NEW YORK - The other night, Nate Silver got a little taste of what things are going to be like for him, post-election 2012.

The 34-year-old statistician, unabashed numbers geek, author and creator of the much-read New York Times blog FiveThirtyEight had gone out for a drink with friends on Manhattan's Lower East Side. Immediately, he says, people recognized him.

He was surprised, but probably shouldn't have been. After all, for 24 hours, ever since his election forecasts had proved uncannily successful -- he correctly predicted the presidential winner in all 50 states -- he'd been hailed as the election's "other winner."

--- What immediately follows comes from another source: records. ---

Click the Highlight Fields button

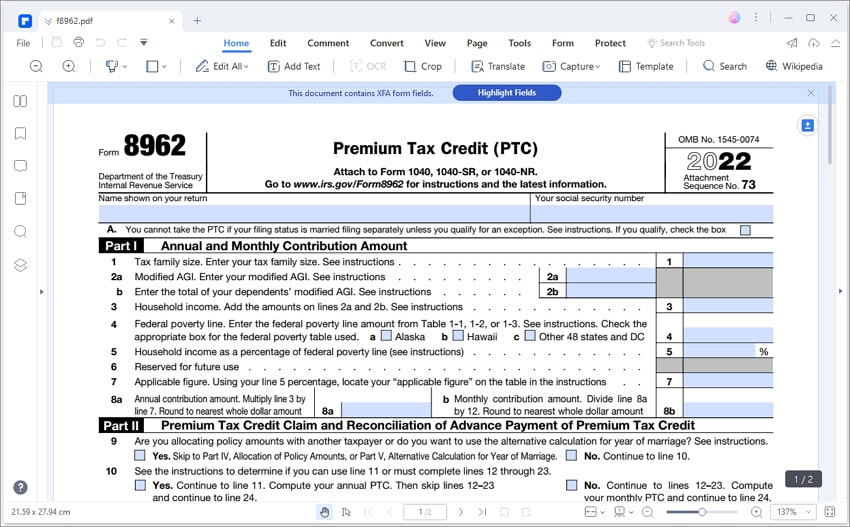(x=506, y=93)
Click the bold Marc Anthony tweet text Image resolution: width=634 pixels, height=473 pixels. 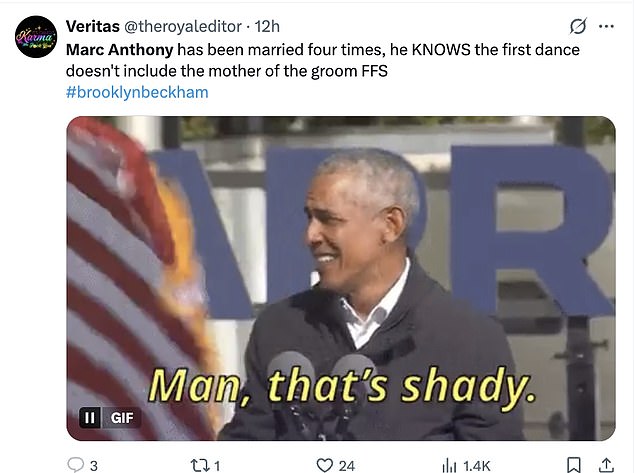(x=120, y=49)
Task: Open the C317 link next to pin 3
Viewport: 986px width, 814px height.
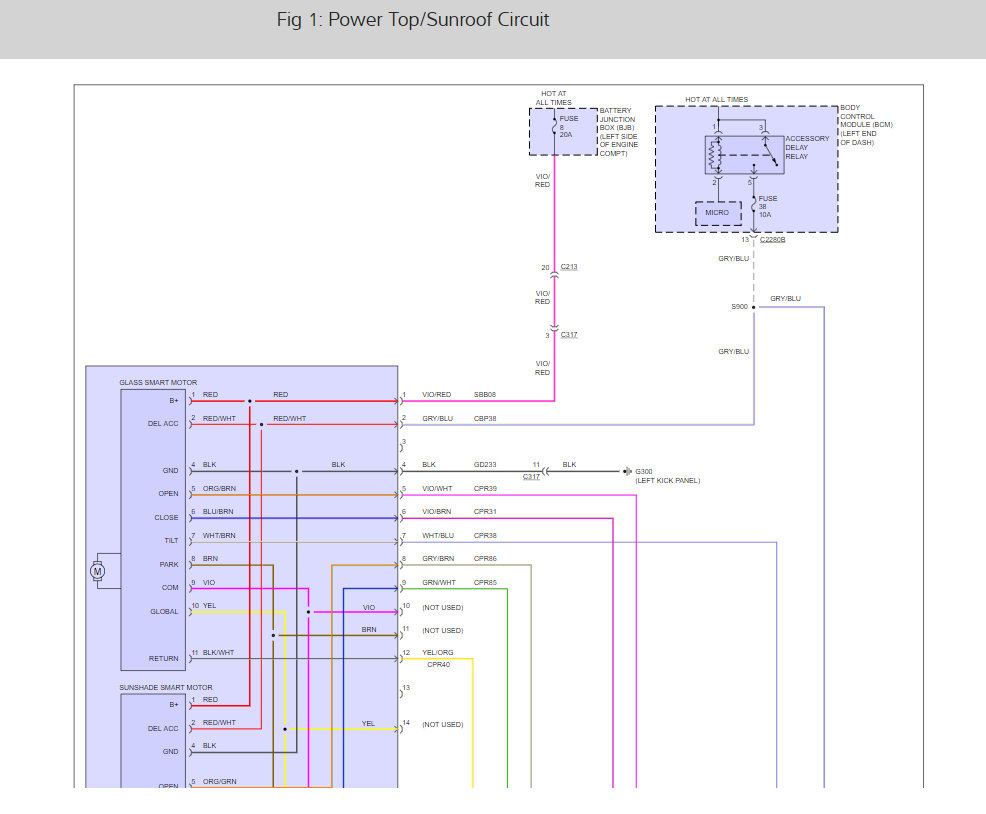Action: pyautogui.click(x=569, y=335)
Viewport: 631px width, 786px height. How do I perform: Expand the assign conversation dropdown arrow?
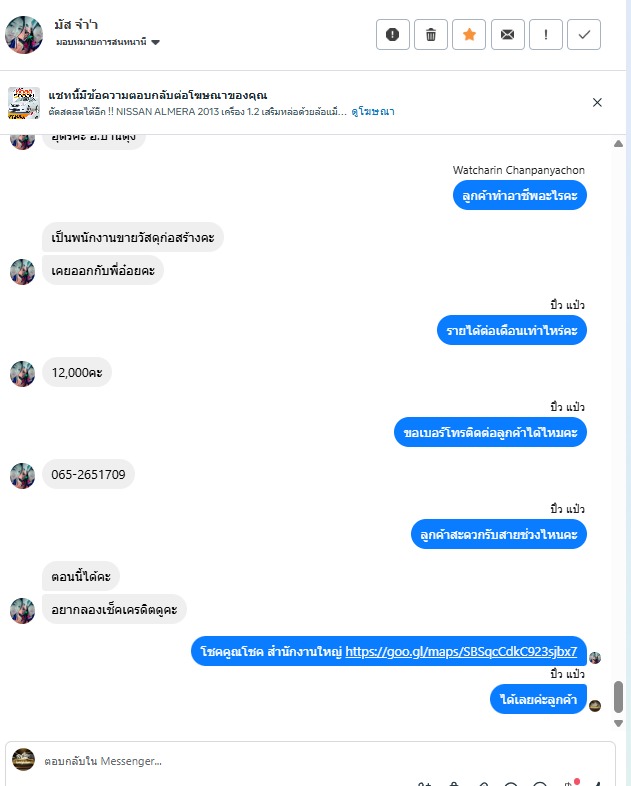[155, 42]
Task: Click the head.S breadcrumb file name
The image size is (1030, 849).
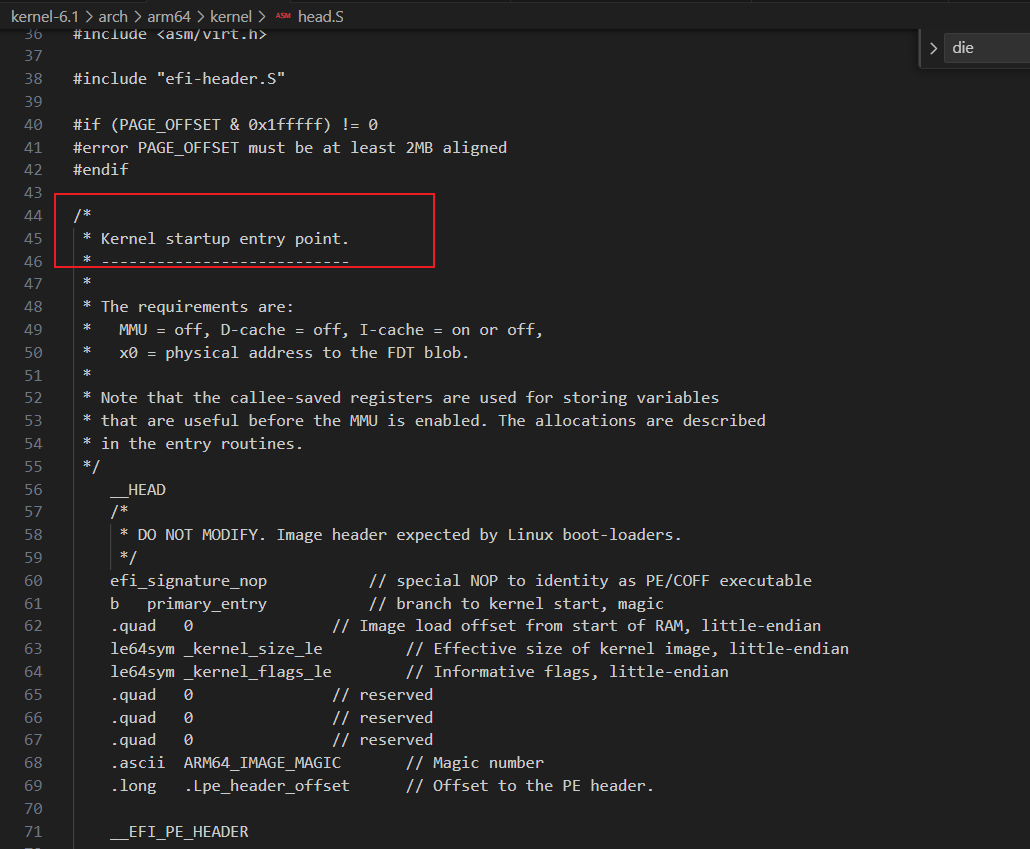Action: point(319,17)
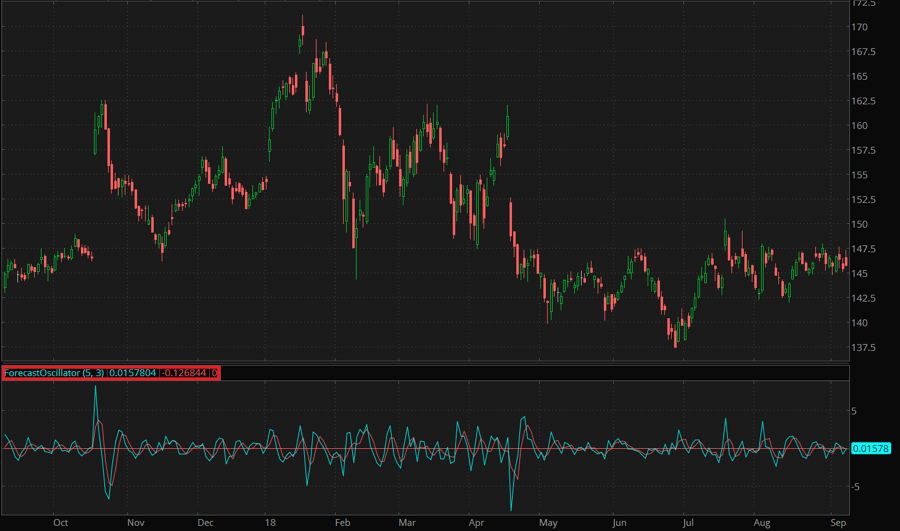Click the Nov label on the time axis
The image size is (900, 531).
136,522
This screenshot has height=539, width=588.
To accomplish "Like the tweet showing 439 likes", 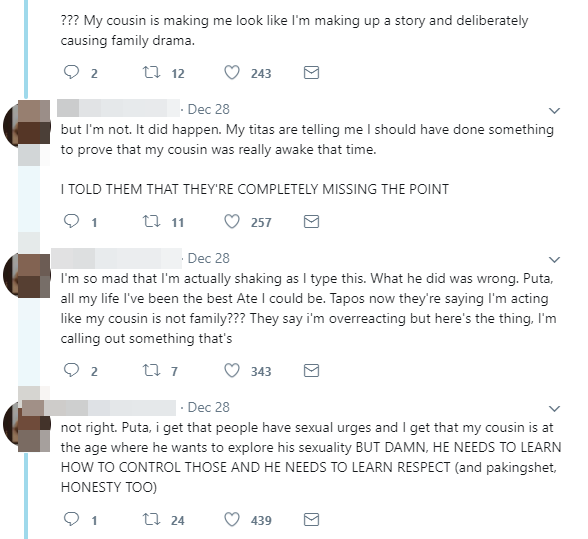I will click(x=232, y=519).
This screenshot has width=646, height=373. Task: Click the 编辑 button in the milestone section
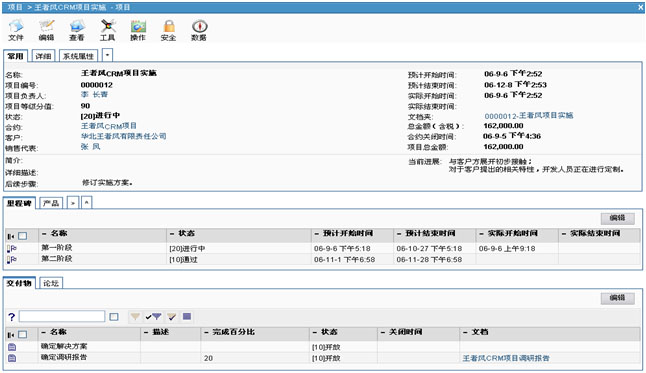[617, 218]
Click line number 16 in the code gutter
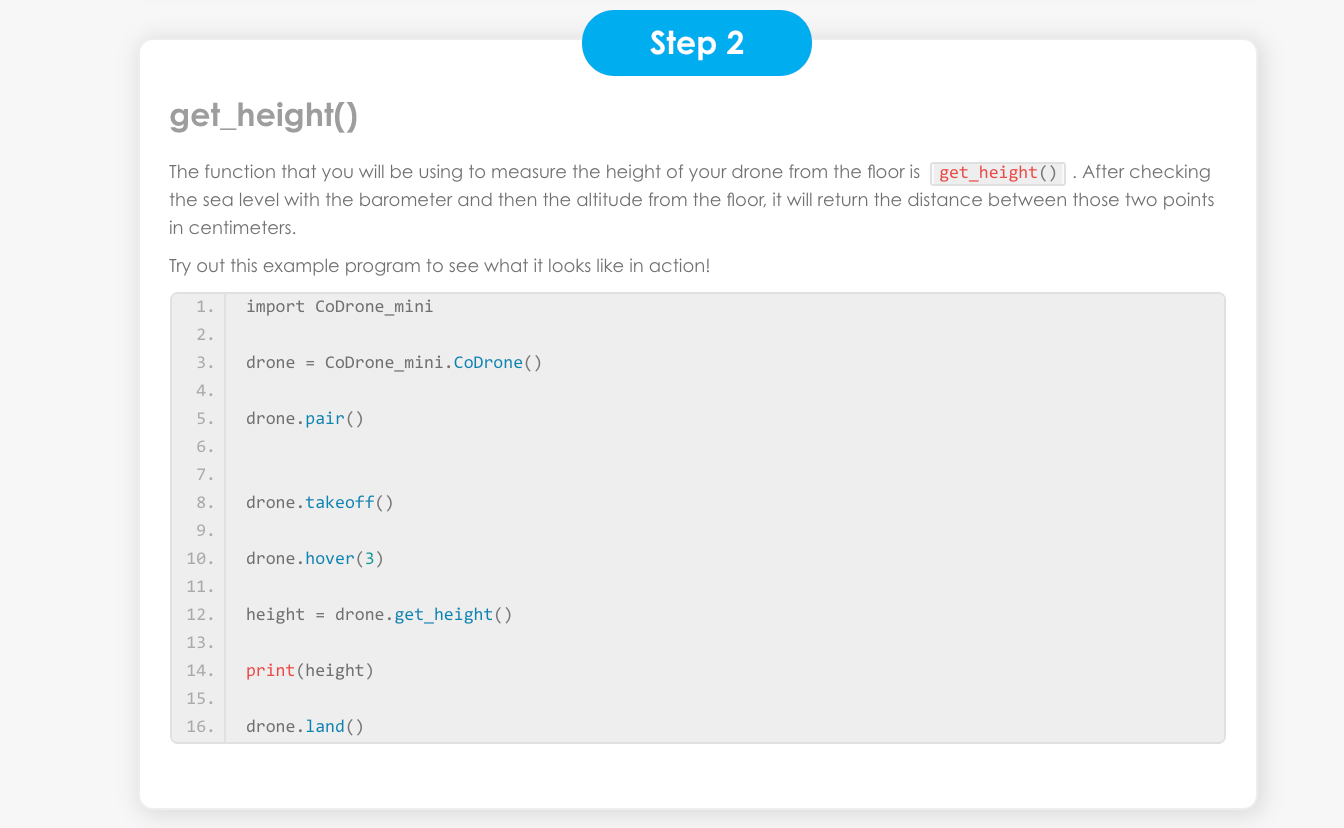1344x828 pixels. [x=200, y=726]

That very night, he had appeared on Jon Stewart's "The Daily Show" for the second time in three weeks. "Don't you want to stand up and say, 'I am Nate Silver, bow down to me!!'" Stewart roared. And, oh, his new book had soared to No. 2 on Amazon, after he linked to it on Twitter an hour after the first network called the race for President Obama.

His father, Michigan State political science Prof. Brian Silver, attributes his son's success to a two-pronged drive: "He's driven by a need to get the answers to a problem, but he also is very concerned with the narrative, with telling the story."

The father recalls his son at 2 years old, already revealing himself as a prodigy -- his mother asked him to count to three, and he went to 20. Needless to say he was a math whiz, but he also was a debating champion, winning competitions in high school. "On the debate team, it was OK to be a geek," his dad said.